Italian Grand Prix: Walk in the park for Vettel, but Alonso keeps it alive

Sebastian Vettel led the Italian Grand Prix from start to finish

Sebastian Vettel led the Italian Grand Prix from start to finish

It was second successive victory for Sebastian Vettel as he bagged another easy 25 points at the Italian Grand Prix, while extending his lead at the summit of the world championship table. Fernando Alonso managed to salvage some pride for Ferrari with second place in their home race and keep his title bid alive.

As in Spa, two weeks earlier, Vettel started from pole at Monza and apart from a front wheel lock up into Turn 1 on the opening lap, it was yet another faultless and dominant performance from Red Bull‘s triple world champion. His sixth win thus far in a campaign that is slowly but surely edging him towards his fourth title.

As Vettel celebrated, on his slow down lap, he whooped and exclaimed over the radio, “Very good boys, very good race. Sorry for the lock up into the first corner, made the first stint a bit tricky.”

He added on the podium,  “It was a fantastic race but you can hear the difference when you don’t win here in a red suit but it means you have done well and beaten the red men but it was a great team effort today. The race was terrific for both of us, we had problems with the gearboxes at the end, but I was OK because I had a good cushion and it was a fantastic win.”

There was even more joy for the fizzy drinks backed squad as Mark Webber overcame some gearbox issues in the race, which forced him to short shift out of second and third gear corners, and with third place claimed his first ever podium at Monza at his final Formula 1 race on European soil.

Sebastian Vettel celebrates win number six after the Italian Grand Prix

Sebastian Vettel celebrates win number six after the Italian Grand Prix

Webber summed up his afternoon,  “I felt a bit better on the tyres at the end of the race. I got better speed out of them. It was a good battle with Alonso but a great team result and thanks to Monza on my final time here in F1.”

In the middle of the Red Bull sandwich in the final standings was Alonso, embroiled in Ferrari politics, the Spaniard set these aside and from fifth on the grid took second place to the delight of the tifosi. The result keeps the Spaniard in the title hunt for now, and with Vettel on a streak damage limitation on the points front was vital. In that sense it was mission accomplished for the Maranello squad.

Alonso said afterwards,  “Second place is good, to have this podium ceremony which is the most spectacular podium of the year. Hopefully we’ll come back next year and have first place.  I’m extremely happy, it’s a good weekend. We had top five for both Ferraris in qualifying, many races we didn’t achieve that. In the race, to be on the podium again is always a unique experience. We did a nearly perfect weekend, but Sebastian won. When someone dominates Friday, Saturday and Sunday, we just need to congratulate him. This is sport, we need to do better soon.”

It was a messy start to the race, as the field hurtled into Turn 1 with Vettel big onto the breaks and behind him cars forced to cut across the chicane after Kimi Raikkonen’s Lotus tagged the back of Sergio Perez’s McLaren. When the smoke had settled Webber’s Red Bull was missing a front wing end-plate too, and Raikkonen’s wing was bent.

============================================================

PROMPT:
Resume the Italian Grand Prix race report, picking up right after its last sentence.

DATA RECORDS:
============================================================

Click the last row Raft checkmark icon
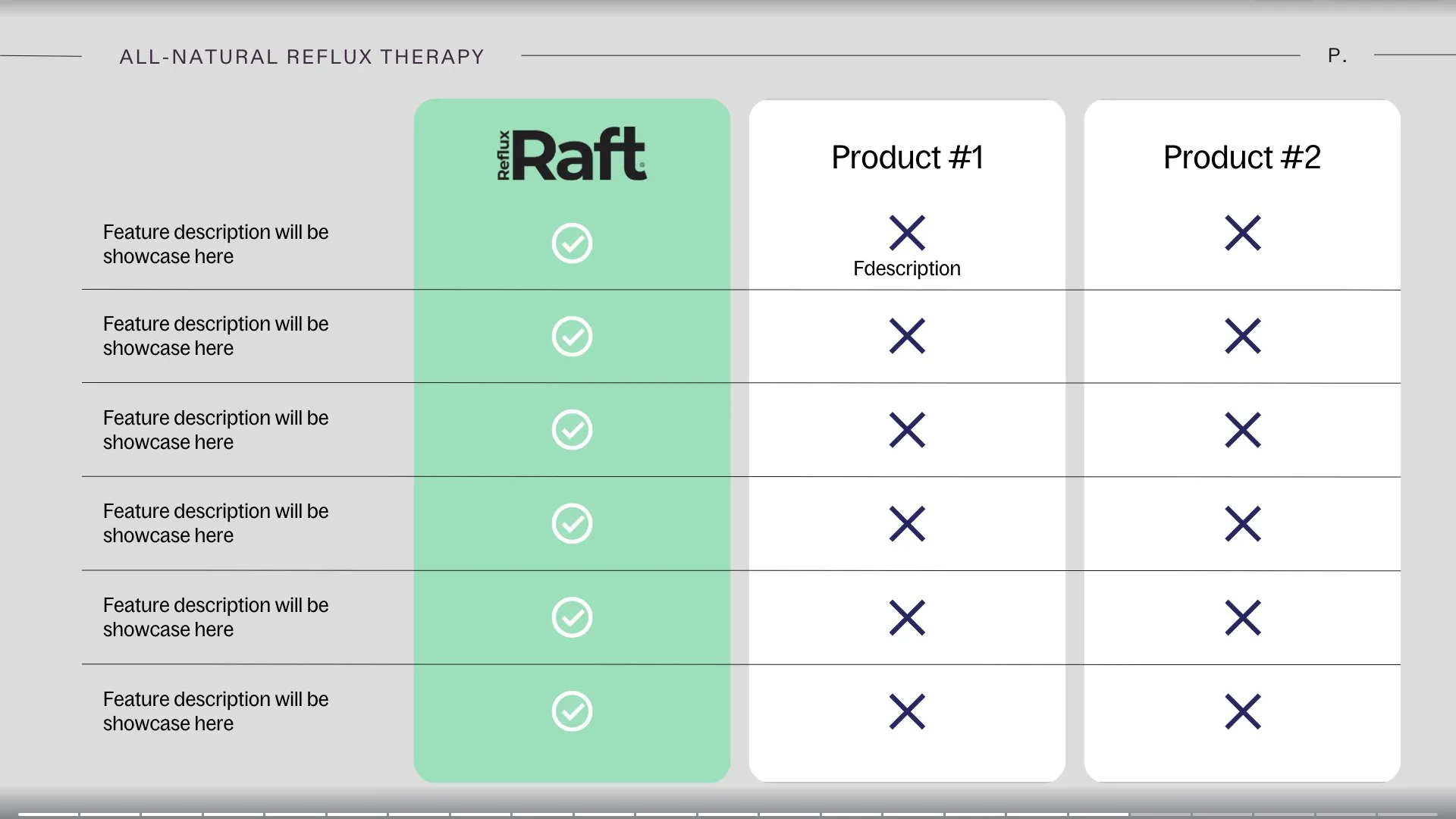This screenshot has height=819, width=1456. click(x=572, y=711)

============================================================

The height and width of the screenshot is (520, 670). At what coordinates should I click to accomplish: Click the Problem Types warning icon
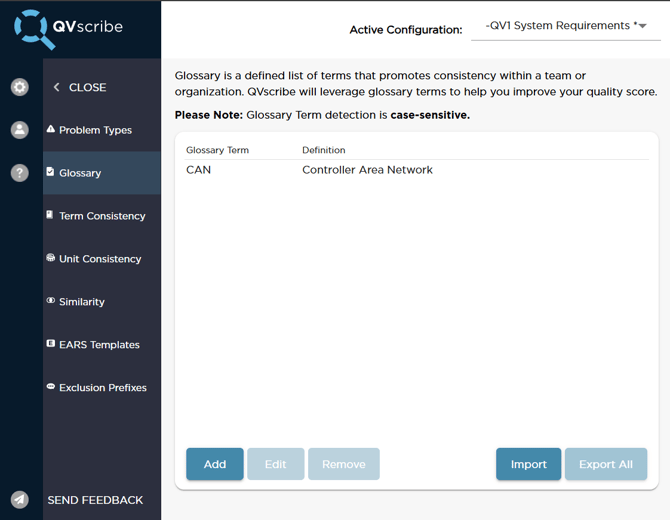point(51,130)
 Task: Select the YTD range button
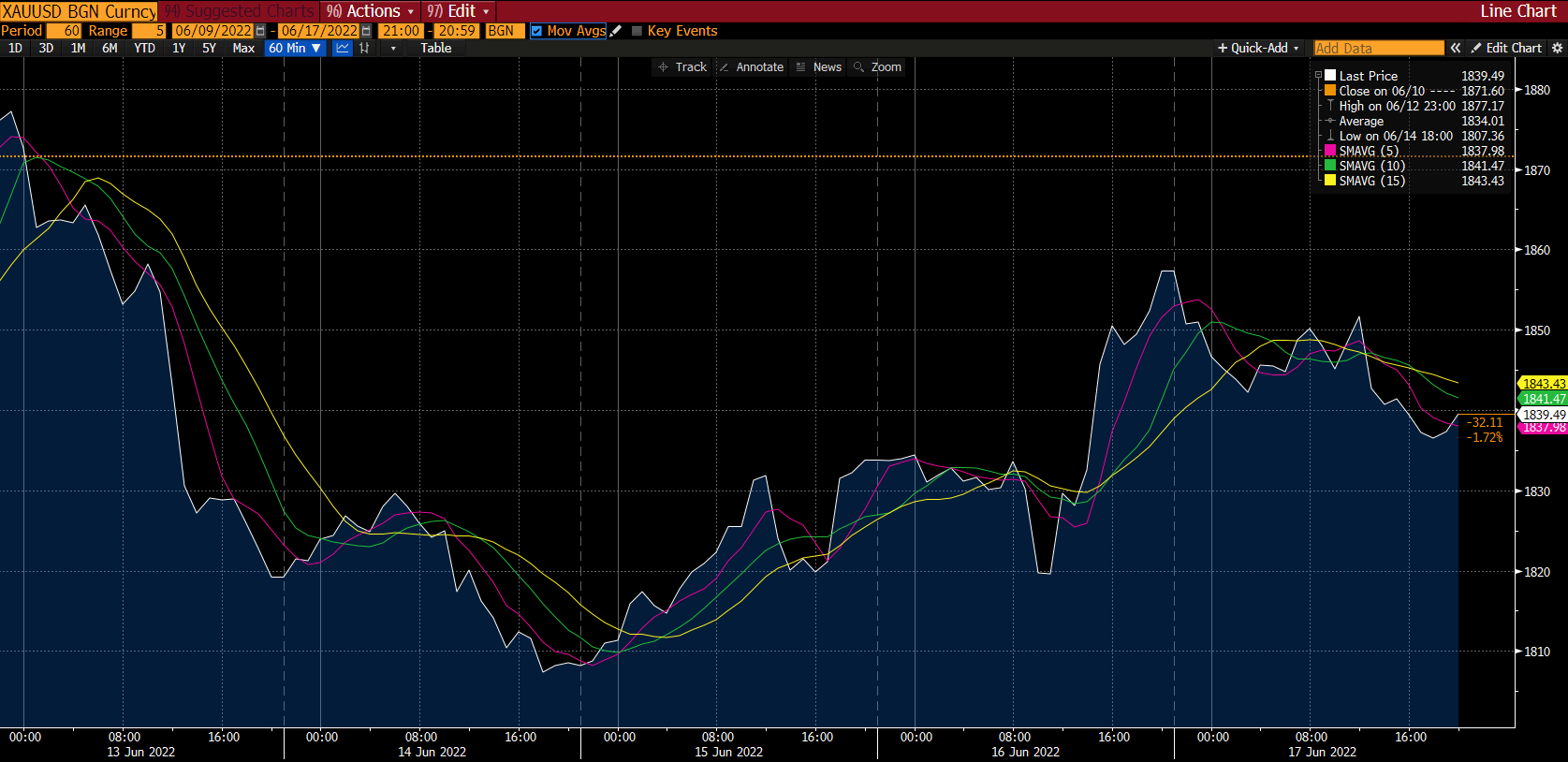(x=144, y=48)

============================================================

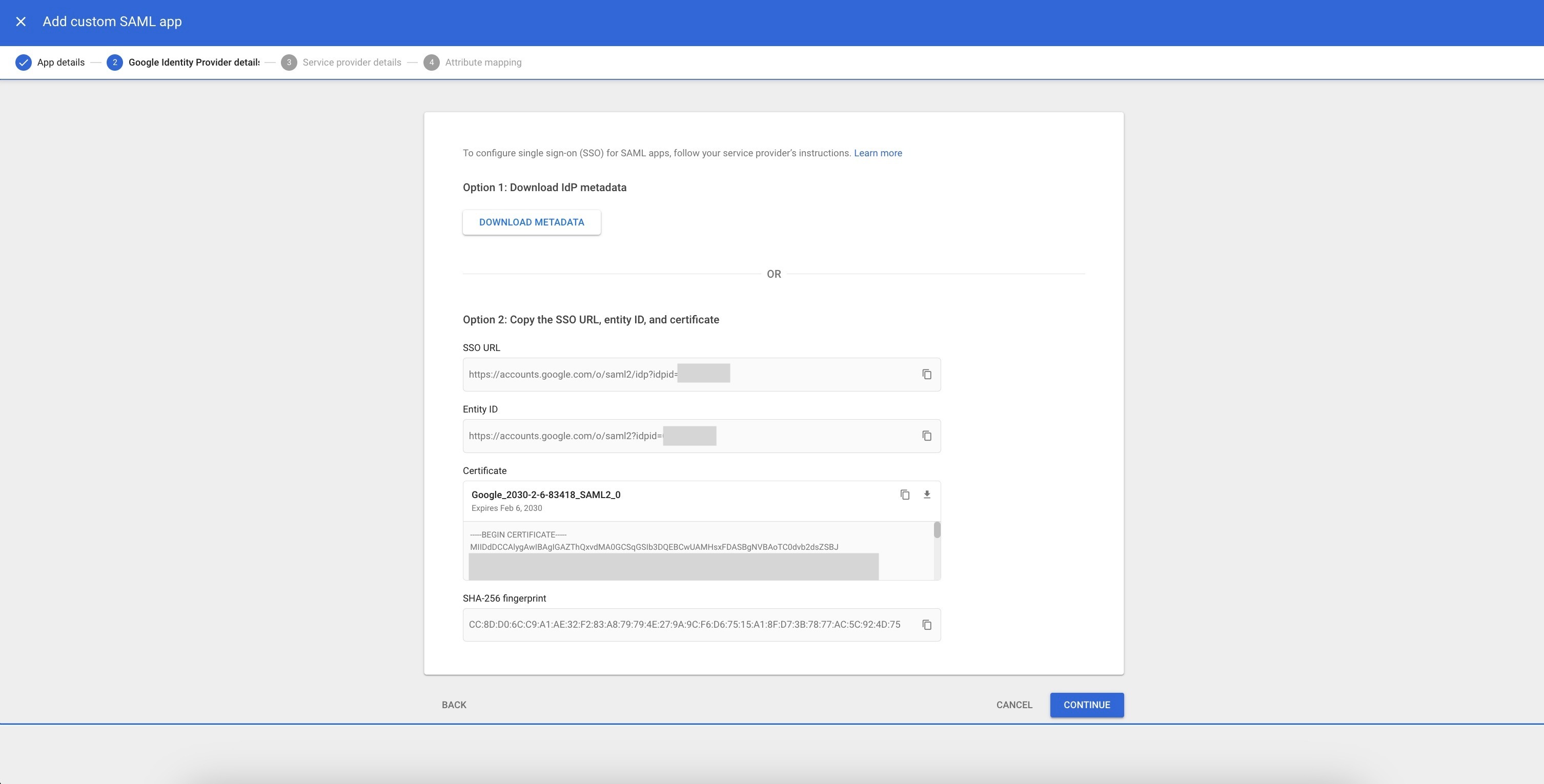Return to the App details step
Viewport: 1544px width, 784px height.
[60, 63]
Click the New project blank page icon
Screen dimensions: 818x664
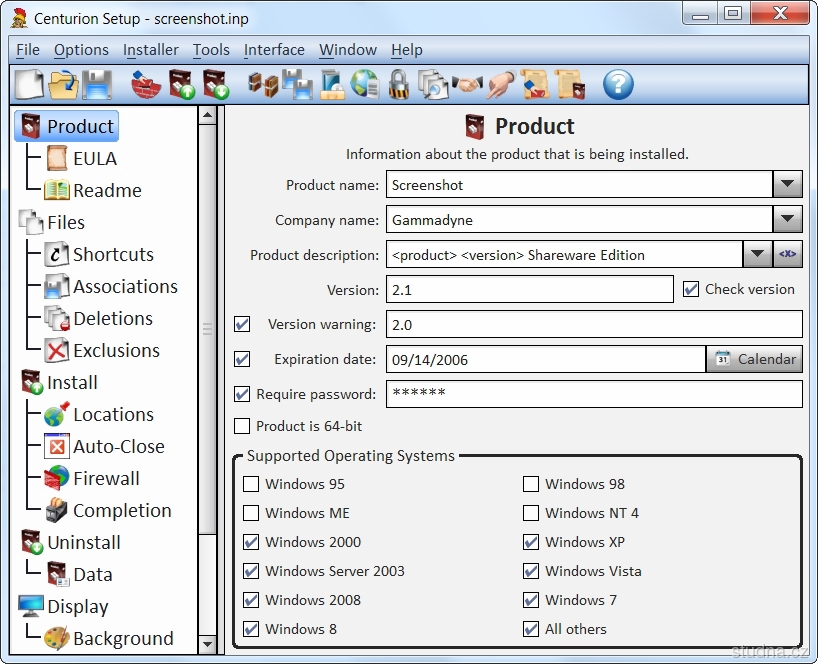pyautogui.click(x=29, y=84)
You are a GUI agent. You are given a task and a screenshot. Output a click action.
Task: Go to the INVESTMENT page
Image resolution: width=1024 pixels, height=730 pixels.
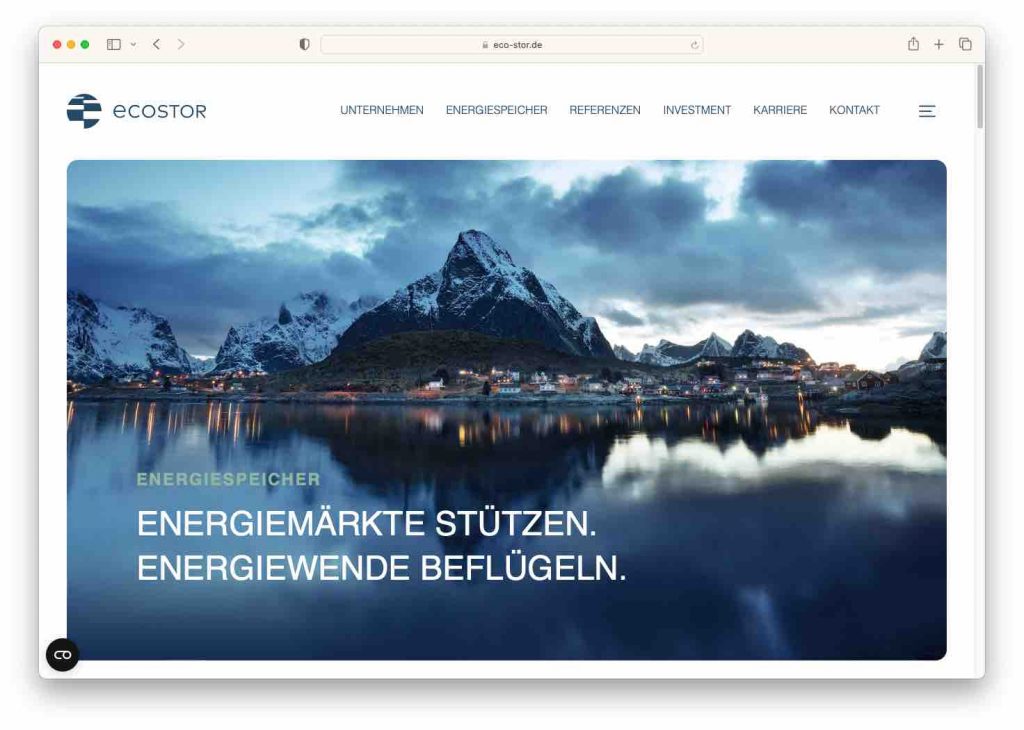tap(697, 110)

============================================================

EXPECTED ANSWER:
Paul di Resta was a first lap casualty

Paul di Resta was a first lap casualty

Things got worse when they pummeled into Roggia and Paul di Resta got on the brakes too late and climbed over Romain Grosjean’s Lotus. The latter survived but the Force India was bent out of shape and it was race over for the Scot of Italian heritage.

Raikkonen was forced to stop to and change the front wing of the car. Beyond that there were no other major incidents despite some very close racing – and high speed contests – throughout the field.

Felipe Massa did his bit for Ferrari teammate Alonso, allowing him through into second place unchallenged on lap eight into Turn 1. Thereafter he tried to fend off Webber, but  soon succumbed and settled for fourth place where he remained (apart from a brief period in the pitstop window) pretty much untroubled until the flag dropped on the 53rd lap.

“The race was very good, the start was very good, I overtook two cars straight away. The pace was OK but then the pit stop was the worst problem of race, I lost a position to Mark. That was the only negative point of race. In terms of driving, I did everything in a great way,” said Massa at the end of the afternoon.

Sebastian Vettel's biggest 'moment' was a lock up into Turn 1 at the start

Sebastian Vettel’s biggest ‘moment’ was a lock up into Turn 1 at the start

The star of the weekend was without doubt Nico Hulkenberg who qualified the under performing Sauber in third place on the grid, then proceeded to punch well above his weight to take fifth place and thus providing a much needed boost to his beleaguered team, while doing his shares no harm on an important stage.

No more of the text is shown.